■ Enunciado
Reproduza a listagem abaixo na íntegra, linha por linha, sem mudar nenhum caractere.

■ Listagem original

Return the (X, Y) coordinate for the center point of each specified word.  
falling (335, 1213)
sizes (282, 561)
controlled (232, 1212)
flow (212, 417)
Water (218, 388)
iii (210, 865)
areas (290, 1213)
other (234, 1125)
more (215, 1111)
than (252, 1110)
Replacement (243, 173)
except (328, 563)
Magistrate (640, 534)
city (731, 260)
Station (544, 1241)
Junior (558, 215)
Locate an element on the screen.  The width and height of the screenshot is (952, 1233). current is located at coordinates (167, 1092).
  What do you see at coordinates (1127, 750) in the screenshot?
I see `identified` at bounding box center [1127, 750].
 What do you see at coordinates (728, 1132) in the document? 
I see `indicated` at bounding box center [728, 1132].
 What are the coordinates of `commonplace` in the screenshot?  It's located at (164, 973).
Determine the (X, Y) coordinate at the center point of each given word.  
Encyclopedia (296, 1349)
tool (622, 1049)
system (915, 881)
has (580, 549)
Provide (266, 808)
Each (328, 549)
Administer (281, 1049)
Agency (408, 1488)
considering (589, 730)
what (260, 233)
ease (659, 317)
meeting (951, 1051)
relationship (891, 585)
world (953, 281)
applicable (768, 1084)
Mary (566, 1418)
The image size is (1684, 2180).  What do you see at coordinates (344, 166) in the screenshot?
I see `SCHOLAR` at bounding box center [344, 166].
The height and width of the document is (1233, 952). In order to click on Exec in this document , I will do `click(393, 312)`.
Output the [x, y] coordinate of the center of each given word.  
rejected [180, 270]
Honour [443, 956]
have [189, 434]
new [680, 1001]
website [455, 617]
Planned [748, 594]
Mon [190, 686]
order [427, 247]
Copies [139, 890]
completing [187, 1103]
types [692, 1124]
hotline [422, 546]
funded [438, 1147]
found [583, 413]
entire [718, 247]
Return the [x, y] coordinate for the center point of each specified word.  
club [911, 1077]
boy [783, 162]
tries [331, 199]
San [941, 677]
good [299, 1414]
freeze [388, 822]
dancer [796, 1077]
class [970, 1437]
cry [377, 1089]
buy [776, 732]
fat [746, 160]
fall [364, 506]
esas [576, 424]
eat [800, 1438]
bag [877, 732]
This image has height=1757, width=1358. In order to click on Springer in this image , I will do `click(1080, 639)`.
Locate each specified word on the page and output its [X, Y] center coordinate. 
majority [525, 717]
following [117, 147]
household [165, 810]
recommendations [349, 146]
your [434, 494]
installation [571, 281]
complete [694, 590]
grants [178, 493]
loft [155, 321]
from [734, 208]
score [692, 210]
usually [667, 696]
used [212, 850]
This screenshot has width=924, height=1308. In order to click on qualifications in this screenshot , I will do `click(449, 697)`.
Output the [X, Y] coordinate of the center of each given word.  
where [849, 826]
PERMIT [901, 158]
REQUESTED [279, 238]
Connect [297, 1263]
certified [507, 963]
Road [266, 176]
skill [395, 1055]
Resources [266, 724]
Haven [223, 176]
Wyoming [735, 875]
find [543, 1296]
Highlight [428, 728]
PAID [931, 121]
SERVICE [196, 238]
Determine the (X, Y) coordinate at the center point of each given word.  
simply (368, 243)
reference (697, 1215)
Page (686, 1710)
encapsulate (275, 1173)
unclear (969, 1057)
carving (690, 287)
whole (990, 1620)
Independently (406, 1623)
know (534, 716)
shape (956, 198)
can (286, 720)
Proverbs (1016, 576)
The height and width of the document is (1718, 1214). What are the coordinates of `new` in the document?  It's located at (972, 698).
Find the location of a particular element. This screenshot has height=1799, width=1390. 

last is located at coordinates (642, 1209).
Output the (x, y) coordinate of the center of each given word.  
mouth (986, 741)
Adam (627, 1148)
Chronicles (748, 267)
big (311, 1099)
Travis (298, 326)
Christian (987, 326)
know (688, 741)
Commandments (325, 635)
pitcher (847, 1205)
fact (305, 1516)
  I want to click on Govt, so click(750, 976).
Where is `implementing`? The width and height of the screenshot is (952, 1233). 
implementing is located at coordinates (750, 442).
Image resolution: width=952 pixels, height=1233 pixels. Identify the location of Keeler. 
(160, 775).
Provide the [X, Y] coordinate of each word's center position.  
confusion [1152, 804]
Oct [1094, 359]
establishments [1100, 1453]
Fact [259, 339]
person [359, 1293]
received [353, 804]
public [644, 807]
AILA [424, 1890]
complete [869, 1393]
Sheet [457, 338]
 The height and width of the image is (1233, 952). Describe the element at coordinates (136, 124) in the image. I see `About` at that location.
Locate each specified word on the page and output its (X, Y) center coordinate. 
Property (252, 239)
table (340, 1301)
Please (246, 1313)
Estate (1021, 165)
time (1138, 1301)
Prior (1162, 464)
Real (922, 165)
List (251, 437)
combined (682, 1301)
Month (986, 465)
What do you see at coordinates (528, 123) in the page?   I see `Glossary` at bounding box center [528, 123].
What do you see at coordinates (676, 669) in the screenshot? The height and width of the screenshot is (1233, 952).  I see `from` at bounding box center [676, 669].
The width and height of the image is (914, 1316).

■ Resposta completa
Return the (X, Y) coordinate for the center point of each specified word.  
falling (335, 1213)
sizes (282, 561)
controlled (232, 1212)
flow (212, 417)
Water (218, 388)
iii (210, 865)
areas (290, 1213)
other (234, 1125)
more (215, 1111)
than (252, 1110)
Replacement (243, 173)
except (328, 563)
Magistrate (640, 534)
city (731, 260)
Station (544, 1241)
Junior (558, 215)
Locate an element on the screen.  The width and height of the screenshot is (952, 1233). current is located at coordinates (167, 1092).
  What do you see at coordinates (1127, 750) in the screenshot?
I see `identified` at bounding box center [1127, 750].
 What do you see at coordinates (728, 1132) in the document? 
I see `indicated` at bounding box center [728, 1132].
 What are the coordinates of `commonplace` in the screenshot?  It's located at (164, 973).
Determine the (X, Y) coordinate at the center point of each given word.  
Encyclopedia (296, 1349)
tool (622, 1049)
system (915, 881)
has (580, 549)
Provide (266, 808)
Each (328, 549)
Administer (281, 1049)
Agency (408, 1488)
considering (589, 730)
what (260, 233)
ease (659, 317)
meeting (951, 1051)
relationship (891, 585)
world (953, 281)
applicable (768, 1084)
Mary (566, 1418)
The image size is (1684, 2180).  What do you see at coordinates (344, 166) in the screenshot?
I see `SCHOLAR` at bounding box center [344, 166].
The height and width of the document is (1233, 952). In order to click on Exec in this document , I will do `click(393, 312)`.
Output the [x, y] coordinate of the center of each given word.  
rejected [180, 270]
Honour [443, 956]
have [189, 434]
new [680, 1001]
website [455, 617]
Planned [748, 594]
Mon [190, 686]
order [427, 247]
Copies [139, 890]
completing [187, 1103]
types [692, 1124]
hotline [422, 546]
funded [438, 1147]
found [583, 413]
entire [718, 247]
Return the [x, y] coordinate for the center point of each specified word.  
club [911, 1077]
boy [783, 162]
tries [331, 199]
San [941, 677]
good [299, 1414]
freeze [388, 822]
dancer [796, 1077]
class [970, 1437]
cry [377, 1089]
buy [776, 732]
fat [746, 160]
fall [364, 506]
esas [576, 424]
eat [800, 1438]
bag [877, 732]
This image has height=1757, width=1358. In order to click on Springer in this image , I will do `click(1080, 639)`.
Locate each specified word on the page and output its [X, Y] center coordinate. 
majority [525, 717]
following [117, 147]
household [165, 810]
recommendations [349, 146]
your [434, 494]
installation [571, 281]
complete [694, 590]
grants [178, 493]
loft [155, 321]
from [734, 208]
score [692, 210]
usually [667, 696]
used [212, 850]
This screenshot has width=924, height=1308. In order to click on qualifications in this screenshot , I will do `click(449, 697)`.
Output the [X, Y] coordinate of the center of each given word.  
where [849, 826]
PERMIT [901, 158]
REQUESTED [279, 238]
Connect [297, 1263]
certified [507, 963]
Road [266, 176]
skill [395, 1055]
Resources [266, 724]
Haven [223, 176]
Wyoming [735, 875]
find [543, 1296]
Highlight [428, 728]
PAID [931, 121]
SERVICE [196, 238]
Determine the (X, Y) coordinate at the center point of each given word.  
simply (368, 243)
reference (697, 1215)
Page (686, 1710)
encapsulate (275, 1173)
unclear (969, 1057)
carving (690, 287)
whole (990, 1620)
Independently (406, 1623)
know (534, 716)
shape (956, 198)
can (286, 720)
Proverbs (1016, 576)
The height and width of the document is (1718, 1214). What are the coordinates of `new` in the document?  It's located at (972, 698).
Find the location of a particular element. This screenshot has height=1799, width=1390. 

last is located at coordinates (642, 1209).
Output the (x, y) coordinate of the center of each given word.  
mouth (986, 741)
Adam (627, 1148)
Chronicles (748, 267)
big (311, 1099)
Travis (298, 326)
Christian (987, 326)
know (688, 741)
Commandments (325, 635)
pitcher (847, 1205)
fact (305, 1516)
  I want to click on Govt, so click(750, 976).
Where is `implementing`? The width and height of the screenshot is (952, 1233). 
implementing is located at coordinates (750, 442).
Image resolution: width=952 pixels, height=1233 pixels. Identify the location of Keeler. 
(160, 775).
Provide the [X, Y] coordinate of each word's center position.  
confusion [1152, 804]
Oct [1094, 359]
establishments [1100, 1453]
Fact [259, 339]
person [359, 1293]
received [353, 804]
public [644, 807]
AILA [424, 1890]
complete [869, 1393]
Sheet [457, 338]
 The height and width of the image is (1233, 952). Describe the element at coordinates (136, 124) in the image. I see `About` at that location.
Locate each specified word on the page and output its (X, Y) center coordinate. 
Property (252, 239)
table (340, 1301)
Please (246, 1313)
Estate (1021, 165)
time (1138, 1301)
Prior (1162, 464)
Real (922, 165)
List (251, 437)
combined (682, 1301)
Month (986, 465)
What do you see at coordinates (528, 123) in the page?   I see `Glossary` at bounding box center [528, 123].
What do you see at coordinates (676, 669) in the screenshot? The height and width of the screenshot is (1233, 952).  I see `from` at bounding box center [676, 669].
The width and height of the image is (914, 1316).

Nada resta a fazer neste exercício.